## Data shown
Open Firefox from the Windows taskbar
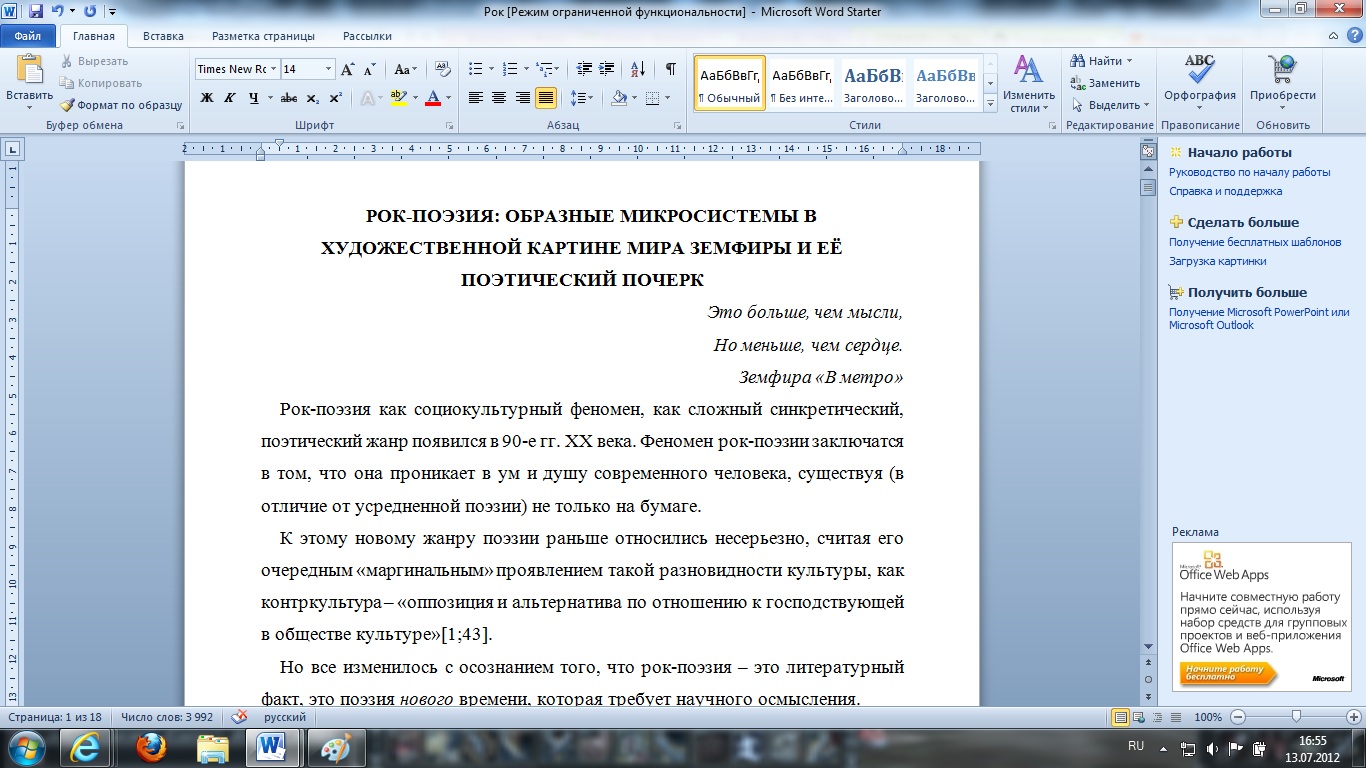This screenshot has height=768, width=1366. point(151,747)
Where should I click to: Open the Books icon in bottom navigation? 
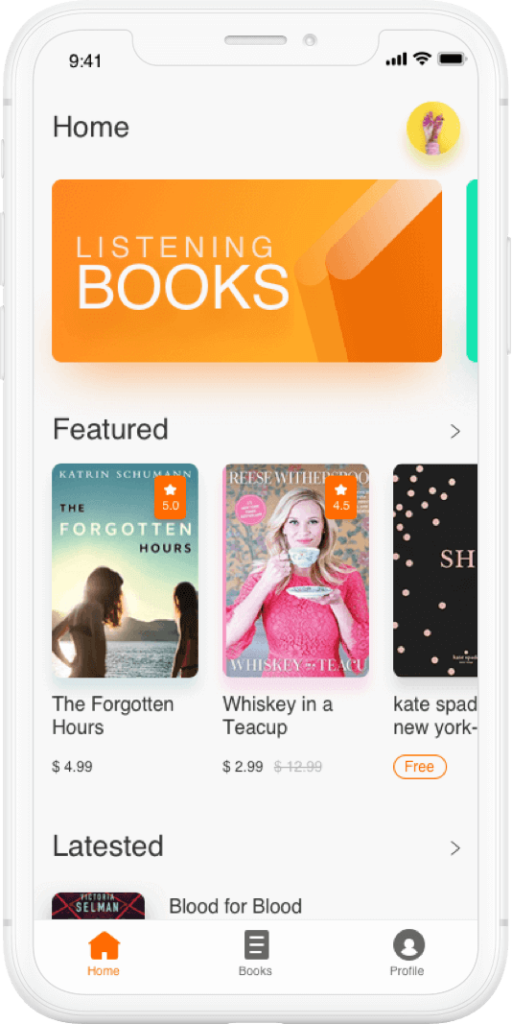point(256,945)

* * *

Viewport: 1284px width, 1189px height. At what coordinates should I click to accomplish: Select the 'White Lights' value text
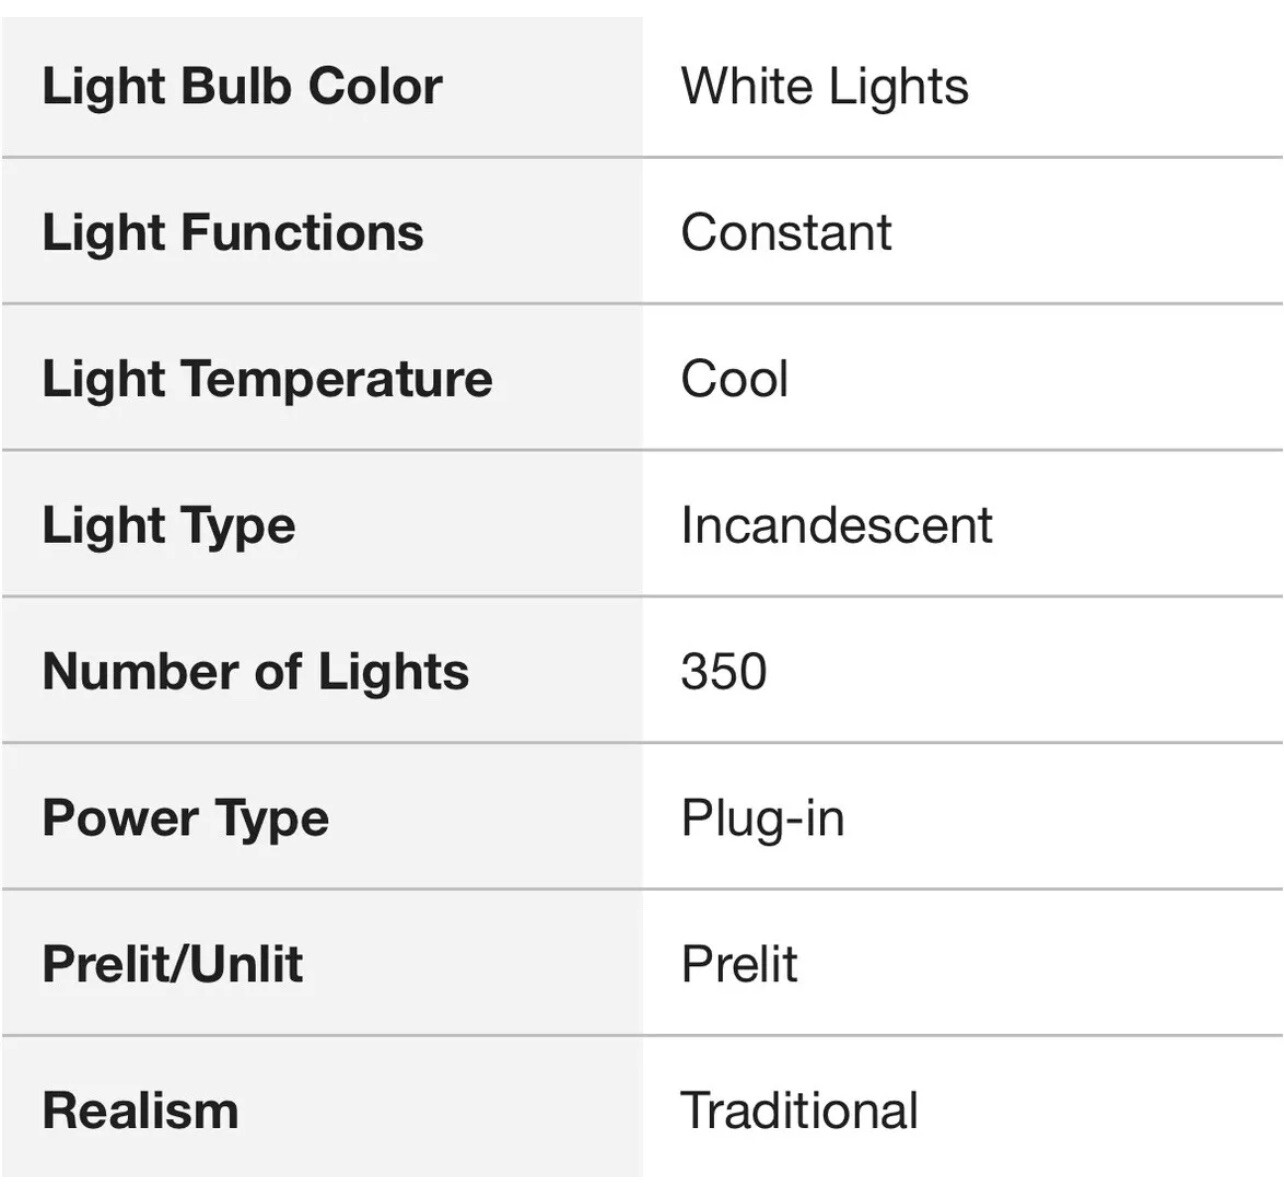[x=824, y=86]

## Written instruction
Reproduce the stretch from the line containing "Open Firefox from the Windows taskbar" through the line containing "point(256,945)", substituting "Music" for "Books" and keeping everything else the same. Leave the pictures out of your answer.

## Answer
Open Firefox from the Windows taskbar
This screenshot has height=768, width=1366. point(151,747)
Where should I click to: Open the Music icon in bottom navigation? 
point(256,945)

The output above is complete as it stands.